>>>
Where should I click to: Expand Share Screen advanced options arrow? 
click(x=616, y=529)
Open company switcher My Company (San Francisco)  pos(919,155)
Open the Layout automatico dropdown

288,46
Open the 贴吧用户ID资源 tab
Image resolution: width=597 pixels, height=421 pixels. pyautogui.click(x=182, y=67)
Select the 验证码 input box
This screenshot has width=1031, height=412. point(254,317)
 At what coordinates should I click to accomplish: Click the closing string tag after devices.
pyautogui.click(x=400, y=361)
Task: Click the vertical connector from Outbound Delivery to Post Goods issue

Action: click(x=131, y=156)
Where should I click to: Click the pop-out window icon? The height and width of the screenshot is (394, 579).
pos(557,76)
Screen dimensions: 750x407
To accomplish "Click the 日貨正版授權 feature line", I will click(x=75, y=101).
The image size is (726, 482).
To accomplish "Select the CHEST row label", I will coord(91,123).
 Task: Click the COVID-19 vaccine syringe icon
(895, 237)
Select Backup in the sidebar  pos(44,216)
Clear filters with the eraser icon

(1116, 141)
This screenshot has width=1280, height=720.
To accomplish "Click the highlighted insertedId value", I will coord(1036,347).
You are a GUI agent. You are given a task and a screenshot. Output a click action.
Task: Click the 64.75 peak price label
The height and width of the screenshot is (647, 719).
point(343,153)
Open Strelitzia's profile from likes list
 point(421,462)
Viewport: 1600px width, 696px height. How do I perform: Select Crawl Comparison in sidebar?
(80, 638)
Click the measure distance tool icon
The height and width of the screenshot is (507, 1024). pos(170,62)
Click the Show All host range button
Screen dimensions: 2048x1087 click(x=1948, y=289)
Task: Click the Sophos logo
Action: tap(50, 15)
<<<
▶ What you are asked to do
Your output should consist only of the lines from the one containing "The height and width of the screenshot is (647, 719)." to the end of the records above, each retyped exactly.

▶ Reply to the task
The height and width of the screenshot is (647, 719).
point(343,153)
Open Strelitzia's profile from likes list
 point(421,462)
Viewport: 1600px width, 696px height. How do I perform: Select Crawl Comparison in sidebar?
(80, 638)
Click the measure distance tool icon
The height and width of the screenshot is (507, 1024). pos(170,62)
Click the Show All host range button
Screen dimensions: 2048x1087 click(x=1948, y=289)
Task: Click the Sophos logo
Action: tap(50, 15)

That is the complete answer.